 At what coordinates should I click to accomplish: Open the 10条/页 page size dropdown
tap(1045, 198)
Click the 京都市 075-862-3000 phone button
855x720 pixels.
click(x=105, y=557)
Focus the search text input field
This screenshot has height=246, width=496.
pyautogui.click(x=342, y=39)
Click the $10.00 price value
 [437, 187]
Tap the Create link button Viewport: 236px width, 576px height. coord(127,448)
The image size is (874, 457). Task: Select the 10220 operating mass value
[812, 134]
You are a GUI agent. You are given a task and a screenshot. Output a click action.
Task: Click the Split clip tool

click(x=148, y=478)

========================================

What the exercise asks
Copy out the rows above, swapping "dropdown" for "drop-down list" and leaving everything else unchanged.

Exercise response
 At what coordinates should I click to accomplish: Open the 10条/页 page size drop-down list
tap(1045, 198)
Click the 京都市 075-862-3000 phone button
855x720 pixels.
click(x=105, y=557)
Focus the search text input field
This screenshot has height=246, width=496.
pyautogui.click(x=342, y=39)
Click the $10.00 price value
 [437, 187]
Tap the Create link button Viewport: 236px width, 576px height. coord(127,448)
The image size is (874, 457). Task: Select the 10220 operating mass value
[812, 134]
You are a GUI agent. You are given a task and a screenshot. Output a click action.
Task: Click the Split clip tool

click(x=148, y=478)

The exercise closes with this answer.